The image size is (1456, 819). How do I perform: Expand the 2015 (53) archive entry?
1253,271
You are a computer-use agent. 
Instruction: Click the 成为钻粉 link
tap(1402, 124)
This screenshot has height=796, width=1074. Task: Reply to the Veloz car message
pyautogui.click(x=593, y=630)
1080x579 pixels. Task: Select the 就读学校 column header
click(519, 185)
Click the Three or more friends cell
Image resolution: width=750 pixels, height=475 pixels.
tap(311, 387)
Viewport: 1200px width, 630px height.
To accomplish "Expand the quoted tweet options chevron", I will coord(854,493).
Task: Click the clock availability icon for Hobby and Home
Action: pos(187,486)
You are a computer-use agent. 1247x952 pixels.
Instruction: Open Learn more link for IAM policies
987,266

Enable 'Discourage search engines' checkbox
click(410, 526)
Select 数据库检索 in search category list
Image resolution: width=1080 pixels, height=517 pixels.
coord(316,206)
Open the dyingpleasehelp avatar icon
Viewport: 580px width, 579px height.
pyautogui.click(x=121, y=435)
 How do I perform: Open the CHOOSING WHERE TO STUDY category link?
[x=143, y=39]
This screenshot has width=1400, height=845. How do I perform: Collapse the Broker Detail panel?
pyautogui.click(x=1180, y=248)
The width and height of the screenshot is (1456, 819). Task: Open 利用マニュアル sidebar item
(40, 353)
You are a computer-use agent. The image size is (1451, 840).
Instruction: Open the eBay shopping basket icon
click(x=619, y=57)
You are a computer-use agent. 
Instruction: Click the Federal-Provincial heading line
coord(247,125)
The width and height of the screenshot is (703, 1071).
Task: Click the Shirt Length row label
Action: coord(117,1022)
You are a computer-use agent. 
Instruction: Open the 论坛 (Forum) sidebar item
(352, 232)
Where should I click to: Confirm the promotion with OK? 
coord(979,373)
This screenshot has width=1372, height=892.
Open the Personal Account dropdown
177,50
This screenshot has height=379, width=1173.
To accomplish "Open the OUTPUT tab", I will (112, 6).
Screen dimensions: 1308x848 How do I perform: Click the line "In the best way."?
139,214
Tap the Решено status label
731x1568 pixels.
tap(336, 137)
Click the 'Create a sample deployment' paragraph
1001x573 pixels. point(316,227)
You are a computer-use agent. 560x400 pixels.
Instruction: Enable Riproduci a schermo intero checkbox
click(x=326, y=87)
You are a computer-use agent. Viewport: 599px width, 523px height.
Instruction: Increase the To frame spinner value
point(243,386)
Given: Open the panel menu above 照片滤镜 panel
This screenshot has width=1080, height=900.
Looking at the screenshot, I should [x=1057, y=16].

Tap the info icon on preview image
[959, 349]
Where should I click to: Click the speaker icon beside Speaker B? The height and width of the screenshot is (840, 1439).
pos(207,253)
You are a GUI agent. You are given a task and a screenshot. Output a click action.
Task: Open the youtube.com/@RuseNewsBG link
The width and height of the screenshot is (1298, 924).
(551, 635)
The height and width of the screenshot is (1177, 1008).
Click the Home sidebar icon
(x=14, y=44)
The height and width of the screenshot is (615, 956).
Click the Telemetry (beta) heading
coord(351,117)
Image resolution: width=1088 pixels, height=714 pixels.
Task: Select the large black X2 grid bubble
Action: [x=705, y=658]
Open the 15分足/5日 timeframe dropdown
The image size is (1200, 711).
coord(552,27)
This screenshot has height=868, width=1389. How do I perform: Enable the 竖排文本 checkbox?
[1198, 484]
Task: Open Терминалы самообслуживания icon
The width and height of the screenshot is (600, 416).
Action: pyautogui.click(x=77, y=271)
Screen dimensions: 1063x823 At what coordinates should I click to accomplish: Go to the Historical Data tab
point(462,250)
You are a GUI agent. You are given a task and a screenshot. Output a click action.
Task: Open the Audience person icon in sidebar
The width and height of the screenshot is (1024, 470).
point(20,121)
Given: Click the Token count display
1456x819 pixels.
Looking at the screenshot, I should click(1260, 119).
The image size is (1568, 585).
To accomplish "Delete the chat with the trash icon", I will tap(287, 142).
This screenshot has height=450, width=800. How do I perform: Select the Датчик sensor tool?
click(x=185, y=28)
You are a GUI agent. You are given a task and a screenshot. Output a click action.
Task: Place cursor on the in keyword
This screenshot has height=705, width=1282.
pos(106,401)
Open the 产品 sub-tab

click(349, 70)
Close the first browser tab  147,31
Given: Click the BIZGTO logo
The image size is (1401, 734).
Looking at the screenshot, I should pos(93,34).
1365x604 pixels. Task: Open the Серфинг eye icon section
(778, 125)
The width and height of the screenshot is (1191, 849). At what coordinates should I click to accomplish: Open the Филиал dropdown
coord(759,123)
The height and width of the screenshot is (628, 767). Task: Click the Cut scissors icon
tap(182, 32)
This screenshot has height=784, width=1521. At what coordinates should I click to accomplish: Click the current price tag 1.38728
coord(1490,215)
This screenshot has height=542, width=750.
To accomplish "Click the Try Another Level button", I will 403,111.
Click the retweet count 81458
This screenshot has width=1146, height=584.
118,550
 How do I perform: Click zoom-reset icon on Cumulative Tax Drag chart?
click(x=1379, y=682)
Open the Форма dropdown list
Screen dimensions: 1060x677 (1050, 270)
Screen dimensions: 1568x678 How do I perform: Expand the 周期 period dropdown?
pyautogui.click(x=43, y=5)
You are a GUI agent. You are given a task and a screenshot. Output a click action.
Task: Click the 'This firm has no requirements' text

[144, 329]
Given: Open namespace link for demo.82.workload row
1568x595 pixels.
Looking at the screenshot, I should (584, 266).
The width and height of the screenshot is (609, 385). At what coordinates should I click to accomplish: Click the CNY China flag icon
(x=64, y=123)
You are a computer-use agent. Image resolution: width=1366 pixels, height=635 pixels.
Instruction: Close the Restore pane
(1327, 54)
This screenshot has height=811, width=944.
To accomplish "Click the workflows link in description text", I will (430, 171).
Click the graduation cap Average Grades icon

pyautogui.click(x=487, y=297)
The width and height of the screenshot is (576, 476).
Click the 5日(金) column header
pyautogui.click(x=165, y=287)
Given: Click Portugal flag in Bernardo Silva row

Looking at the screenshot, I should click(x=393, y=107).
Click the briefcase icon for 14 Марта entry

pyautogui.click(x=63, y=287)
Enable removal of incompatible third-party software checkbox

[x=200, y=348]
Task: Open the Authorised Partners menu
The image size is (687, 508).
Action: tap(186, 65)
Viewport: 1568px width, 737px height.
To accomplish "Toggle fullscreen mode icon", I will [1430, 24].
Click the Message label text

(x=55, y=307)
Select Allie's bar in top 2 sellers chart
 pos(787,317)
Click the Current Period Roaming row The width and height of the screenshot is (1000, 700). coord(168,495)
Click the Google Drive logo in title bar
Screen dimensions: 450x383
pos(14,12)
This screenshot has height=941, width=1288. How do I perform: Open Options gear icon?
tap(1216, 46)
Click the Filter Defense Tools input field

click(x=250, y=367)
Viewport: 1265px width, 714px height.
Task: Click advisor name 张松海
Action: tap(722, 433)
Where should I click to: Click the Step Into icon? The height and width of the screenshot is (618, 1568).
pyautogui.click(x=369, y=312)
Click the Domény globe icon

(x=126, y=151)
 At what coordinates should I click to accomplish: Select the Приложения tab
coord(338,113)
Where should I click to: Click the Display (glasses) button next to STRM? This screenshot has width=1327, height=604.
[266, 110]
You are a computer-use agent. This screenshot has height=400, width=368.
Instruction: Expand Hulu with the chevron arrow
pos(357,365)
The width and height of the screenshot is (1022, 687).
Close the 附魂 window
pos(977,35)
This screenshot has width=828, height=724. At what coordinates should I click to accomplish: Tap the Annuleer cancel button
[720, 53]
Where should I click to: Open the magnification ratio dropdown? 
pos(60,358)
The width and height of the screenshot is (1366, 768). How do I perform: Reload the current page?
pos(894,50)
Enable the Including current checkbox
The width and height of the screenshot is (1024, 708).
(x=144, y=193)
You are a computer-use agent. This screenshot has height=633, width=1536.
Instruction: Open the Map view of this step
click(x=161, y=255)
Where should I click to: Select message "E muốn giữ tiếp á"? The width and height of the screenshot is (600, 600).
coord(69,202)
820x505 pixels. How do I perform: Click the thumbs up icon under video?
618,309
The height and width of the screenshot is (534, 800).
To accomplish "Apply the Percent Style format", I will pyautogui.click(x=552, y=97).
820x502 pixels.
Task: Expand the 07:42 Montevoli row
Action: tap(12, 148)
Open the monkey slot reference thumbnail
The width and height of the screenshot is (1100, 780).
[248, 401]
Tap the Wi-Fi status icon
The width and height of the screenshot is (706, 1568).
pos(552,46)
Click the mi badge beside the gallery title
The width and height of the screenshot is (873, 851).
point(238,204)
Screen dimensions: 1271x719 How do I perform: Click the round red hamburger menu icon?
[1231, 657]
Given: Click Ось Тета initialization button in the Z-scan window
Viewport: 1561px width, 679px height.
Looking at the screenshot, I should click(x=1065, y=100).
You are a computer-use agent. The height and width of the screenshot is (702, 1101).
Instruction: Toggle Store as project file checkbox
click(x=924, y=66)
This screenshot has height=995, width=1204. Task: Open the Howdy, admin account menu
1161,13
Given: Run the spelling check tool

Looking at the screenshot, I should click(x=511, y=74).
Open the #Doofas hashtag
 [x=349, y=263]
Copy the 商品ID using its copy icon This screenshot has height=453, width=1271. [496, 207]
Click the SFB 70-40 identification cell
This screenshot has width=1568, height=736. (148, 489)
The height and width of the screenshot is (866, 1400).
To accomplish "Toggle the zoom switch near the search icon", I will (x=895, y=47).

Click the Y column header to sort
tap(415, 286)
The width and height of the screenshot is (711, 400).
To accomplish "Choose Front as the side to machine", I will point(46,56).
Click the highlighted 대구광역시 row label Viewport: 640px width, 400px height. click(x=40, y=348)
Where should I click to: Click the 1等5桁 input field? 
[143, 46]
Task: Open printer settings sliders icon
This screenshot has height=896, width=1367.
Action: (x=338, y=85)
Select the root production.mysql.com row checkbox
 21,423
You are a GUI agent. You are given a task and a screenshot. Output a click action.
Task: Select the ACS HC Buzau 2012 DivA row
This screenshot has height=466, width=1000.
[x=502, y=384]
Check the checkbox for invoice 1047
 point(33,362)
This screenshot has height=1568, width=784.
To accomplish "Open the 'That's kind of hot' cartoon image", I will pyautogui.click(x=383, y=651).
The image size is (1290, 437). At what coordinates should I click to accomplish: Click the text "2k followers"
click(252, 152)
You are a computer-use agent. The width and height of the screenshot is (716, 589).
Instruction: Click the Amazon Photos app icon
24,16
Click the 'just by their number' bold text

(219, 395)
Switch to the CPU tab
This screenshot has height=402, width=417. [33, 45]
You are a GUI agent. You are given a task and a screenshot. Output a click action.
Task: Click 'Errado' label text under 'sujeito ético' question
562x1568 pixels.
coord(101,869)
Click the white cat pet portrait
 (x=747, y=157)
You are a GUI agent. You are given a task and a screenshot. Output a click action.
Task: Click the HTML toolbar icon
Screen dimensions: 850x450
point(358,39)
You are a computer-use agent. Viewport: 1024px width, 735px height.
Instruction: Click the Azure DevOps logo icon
───
▶ [WORK REQUIRED] Edit the records from the first line through the line containing "click(x=619, y=57)", inclusive, replacing "Instruction" with "Directive" and leaving everything else unchanged. Output only those lines.

▶ [EXERCISE OUTPUT]
The image size is (1456, 819). How do I perform: Expand the 2015 (53) archive entry?
1253,271
You are a computer-use agent. 
Directive: Click the 成为钻粉 link
tap(1402, 124)
This screenshot has height=796, width=1074. Task: Reply to the Veloz car message
pyautogui.click(x=593, y=630)
1080x579 pixels. Task: Select the 就读学校 column header
click(519, 185)
Click the Three or more friends cell
Image resolution: width=750 pixels, height=475 pixels.
tap(311, 387)
Viewport: 1200px width, 630px height.
To accomplish "Expand the quoted tweet options chevron", I will coord(854,493).
Task: Click the clock availability icon for Hobby and Home
Action: pos(187,486)
You are a computer-use agent. 1247x952 pixels.
Directive: Open Learn more link for IAM policies
987,266

Enable 'Discourage search engines' checkbox
click(410, 526)
Select 数据库检索 in search category list
Image resolution: width=1080 pixels, height=517 pixels.
coord(316,206)
Open the dyingpleasehelp avatar icon
Viewport: 580px width, 579px height.
pyautogui.click(x=121, y=435)
 How do I perform: Open the CHOOSING WHERE TO STUDY category link?
[x=143, y=39]
This screenshot has width=1400, height=845. How do I perform: Collapse the Broker Detail panel?
pyautogui.click(x=1180, y=248)
The width and height of the screenshot is (1456, 819). Task: Open 利用マニュアル sidebar item
(40, 353)
You are a computer-use agent. The image size is (1451, 840).
Directive: Open the eBay shopping basket icon
click(x=619, y=57)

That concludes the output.